I have been feverishly reading and incorporating
this new information into my world, probably to a point where my coworkers now
think I am annoying and way too obsessed
with this woman’s work. I see this as
part of the normal excitement that comes with knowledge acquisition, it’s a
good thing, and I am aware it will pass, but hope it will leave a great
indelible mark on me, my work and hopefully my students.
I am trying really hard to impart on my students
the thirst of learning, questioning and seeking more from their education that
just the basic hands on skills gathering.
Hopefully, my enthusiasm rubs off on them, even just a little bit!
Reading Rita Charon’s Narrative Medicine
theories has been an amazing journey, I
have been learning so much and acquiring new vocabulary, which has been helping
me communicate with my patients, students and coworkers better.
I have been feeling like I was grasping the
information and able to introduce it to my world properly, I made sure I paid
full attention to my patients and students, tried to treat them all as singular
humans with individual stories and needs.
Recently though,
I was faced with the harsh reality that I was only good at it because I
had not been truly challenged yet, all my patients and students have so far
fallen into my comfort zone of thinking and processing information.

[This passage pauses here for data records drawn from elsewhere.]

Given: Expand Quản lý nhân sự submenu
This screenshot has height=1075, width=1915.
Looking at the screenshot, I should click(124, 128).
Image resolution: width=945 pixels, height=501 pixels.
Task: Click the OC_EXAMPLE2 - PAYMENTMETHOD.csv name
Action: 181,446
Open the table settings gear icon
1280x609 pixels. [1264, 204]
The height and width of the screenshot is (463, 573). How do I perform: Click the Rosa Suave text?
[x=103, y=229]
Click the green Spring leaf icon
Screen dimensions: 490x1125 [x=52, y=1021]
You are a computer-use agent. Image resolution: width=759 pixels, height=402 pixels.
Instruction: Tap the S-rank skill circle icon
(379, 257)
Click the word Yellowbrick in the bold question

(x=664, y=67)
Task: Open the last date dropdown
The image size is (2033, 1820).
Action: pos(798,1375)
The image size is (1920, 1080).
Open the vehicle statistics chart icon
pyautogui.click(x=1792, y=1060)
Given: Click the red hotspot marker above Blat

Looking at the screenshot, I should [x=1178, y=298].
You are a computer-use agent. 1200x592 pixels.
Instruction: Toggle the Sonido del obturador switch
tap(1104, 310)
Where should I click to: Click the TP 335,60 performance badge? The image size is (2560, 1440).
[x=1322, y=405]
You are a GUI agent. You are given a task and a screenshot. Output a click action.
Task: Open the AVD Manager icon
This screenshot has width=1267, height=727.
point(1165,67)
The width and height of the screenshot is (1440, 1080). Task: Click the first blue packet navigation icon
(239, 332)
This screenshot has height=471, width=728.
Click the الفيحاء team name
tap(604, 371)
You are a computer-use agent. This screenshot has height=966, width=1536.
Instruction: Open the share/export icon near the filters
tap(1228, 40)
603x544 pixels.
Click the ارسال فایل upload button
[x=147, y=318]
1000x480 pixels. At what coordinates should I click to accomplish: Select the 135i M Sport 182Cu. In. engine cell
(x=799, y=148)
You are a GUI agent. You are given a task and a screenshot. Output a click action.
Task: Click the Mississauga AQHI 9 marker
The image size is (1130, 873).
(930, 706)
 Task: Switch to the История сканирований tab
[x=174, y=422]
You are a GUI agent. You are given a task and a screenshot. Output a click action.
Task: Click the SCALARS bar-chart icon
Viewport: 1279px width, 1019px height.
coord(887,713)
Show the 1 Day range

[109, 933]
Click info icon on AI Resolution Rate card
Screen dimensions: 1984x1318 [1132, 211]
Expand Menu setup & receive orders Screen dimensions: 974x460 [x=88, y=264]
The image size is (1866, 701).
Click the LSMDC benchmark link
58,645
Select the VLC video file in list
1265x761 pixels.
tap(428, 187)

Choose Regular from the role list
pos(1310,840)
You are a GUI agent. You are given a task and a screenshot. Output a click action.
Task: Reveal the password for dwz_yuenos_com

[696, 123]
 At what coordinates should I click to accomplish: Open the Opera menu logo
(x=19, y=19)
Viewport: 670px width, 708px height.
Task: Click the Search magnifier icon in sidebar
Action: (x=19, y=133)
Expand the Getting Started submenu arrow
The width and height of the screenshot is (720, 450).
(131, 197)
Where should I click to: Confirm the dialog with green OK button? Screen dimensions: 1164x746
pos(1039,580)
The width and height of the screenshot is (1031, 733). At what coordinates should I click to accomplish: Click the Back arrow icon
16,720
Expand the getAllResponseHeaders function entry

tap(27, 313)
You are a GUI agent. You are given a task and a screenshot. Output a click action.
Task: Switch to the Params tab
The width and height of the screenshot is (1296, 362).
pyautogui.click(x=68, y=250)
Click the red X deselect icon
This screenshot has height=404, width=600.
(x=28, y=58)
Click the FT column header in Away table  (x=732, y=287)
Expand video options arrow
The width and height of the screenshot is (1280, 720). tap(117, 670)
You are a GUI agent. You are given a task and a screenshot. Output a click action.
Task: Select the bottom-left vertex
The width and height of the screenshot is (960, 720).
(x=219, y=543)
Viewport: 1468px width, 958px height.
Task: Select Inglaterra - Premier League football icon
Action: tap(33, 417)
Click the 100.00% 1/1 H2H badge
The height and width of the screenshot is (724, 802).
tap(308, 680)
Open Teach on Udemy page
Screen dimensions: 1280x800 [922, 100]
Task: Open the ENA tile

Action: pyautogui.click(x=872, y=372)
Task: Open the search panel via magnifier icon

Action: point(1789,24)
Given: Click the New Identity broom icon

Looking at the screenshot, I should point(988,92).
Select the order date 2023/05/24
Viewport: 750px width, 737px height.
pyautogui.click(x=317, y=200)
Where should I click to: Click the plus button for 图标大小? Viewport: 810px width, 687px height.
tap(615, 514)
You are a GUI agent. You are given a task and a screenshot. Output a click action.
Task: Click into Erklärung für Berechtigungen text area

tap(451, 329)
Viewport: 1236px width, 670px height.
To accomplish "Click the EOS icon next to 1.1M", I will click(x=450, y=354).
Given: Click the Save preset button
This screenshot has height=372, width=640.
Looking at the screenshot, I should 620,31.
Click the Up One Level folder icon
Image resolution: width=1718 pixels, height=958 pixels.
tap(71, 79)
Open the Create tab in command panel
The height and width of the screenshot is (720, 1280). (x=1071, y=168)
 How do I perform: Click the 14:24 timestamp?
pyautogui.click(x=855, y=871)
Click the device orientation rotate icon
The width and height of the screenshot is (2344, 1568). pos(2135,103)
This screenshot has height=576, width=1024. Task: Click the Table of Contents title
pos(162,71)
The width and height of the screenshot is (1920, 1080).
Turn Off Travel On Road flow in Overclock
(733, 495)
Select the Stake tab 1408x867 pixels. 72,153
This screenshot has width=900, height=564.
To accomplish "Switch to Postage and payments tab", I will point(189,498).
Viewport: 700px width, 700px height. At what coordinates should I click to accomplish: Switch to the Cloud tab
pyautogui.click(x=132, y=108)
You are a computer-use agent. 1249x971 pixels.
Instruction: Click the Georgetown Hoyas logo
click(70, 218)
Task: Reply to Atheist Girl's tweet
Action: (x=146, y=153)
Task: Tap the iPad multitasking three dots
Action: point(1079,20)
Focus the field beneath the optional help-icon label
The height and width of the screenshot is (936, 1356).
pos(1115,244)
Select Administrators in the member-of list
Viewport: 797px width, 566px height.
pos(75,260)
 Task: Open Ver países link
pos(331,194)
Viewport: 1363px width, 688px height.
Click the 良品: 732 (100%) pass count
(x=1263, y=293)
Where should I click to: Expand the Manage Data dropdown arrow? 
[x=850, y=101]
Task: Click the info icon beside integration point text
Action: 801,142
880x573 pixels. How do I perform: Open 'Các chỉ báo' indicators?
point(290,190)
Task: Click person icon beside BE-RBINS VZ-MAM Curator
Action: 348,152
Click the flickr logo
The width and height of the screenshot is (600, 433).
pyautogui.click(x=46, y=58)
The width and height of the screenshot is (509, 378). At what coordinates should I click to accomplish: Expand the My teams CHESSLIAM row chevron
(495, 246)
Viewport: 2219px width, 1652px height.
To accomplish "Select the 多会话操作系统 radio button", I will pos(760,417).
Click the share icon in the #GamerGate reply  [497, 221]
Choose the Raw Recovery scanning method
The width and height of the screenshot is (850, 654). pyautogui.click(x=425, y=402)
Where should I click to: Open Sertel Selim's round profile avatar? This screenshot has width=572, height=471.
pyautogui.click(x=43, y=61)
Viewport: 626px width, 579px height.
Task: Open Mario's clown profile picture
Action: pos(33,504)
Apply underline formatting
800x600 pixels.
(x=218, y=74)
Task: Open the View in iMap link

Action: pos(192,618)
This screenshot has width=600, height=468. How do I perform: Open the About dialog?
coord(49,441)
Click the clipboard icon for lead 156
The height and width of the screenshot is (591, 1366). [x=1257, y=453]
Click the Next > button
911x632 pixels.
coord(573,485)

This wonderful bubble burst a few weeks ago, when I received a call from my
coordinator at Langara College, she asked me if I would be willing to support a
blind student during the introductory to massage course, a 3 day weekend course
that introduces prospective students to massage therapy so they can assess their
interest in the full program. This
student, let’s call her Ella, had already taken this course a few weeks prior
and it had not gone well for her. The
teachers were not properly prepared for her arrival, they had 19 other students
and no understanding of Ella’s needs as a blind student.
After Ella complained of her treatment in class,
mainly a lack of proper attention and focus, the college decided that she
should redo the entire 3 day course, but this time properly supported by a
teacher assigned solely to her learning.
I was the one they asked to support her.
As I came in on the Friday to get ready, I had no
real idea of how I would be helping her.
I had thoughts, plans and an overall scheme of what would probably work
best for her, but no real concept of how it would all work. Luckily, I am not one to be too attached to
my ideas, because as soon as she walked in, I realized how big this task would
be and how uneducated I truly was to the world of the blind.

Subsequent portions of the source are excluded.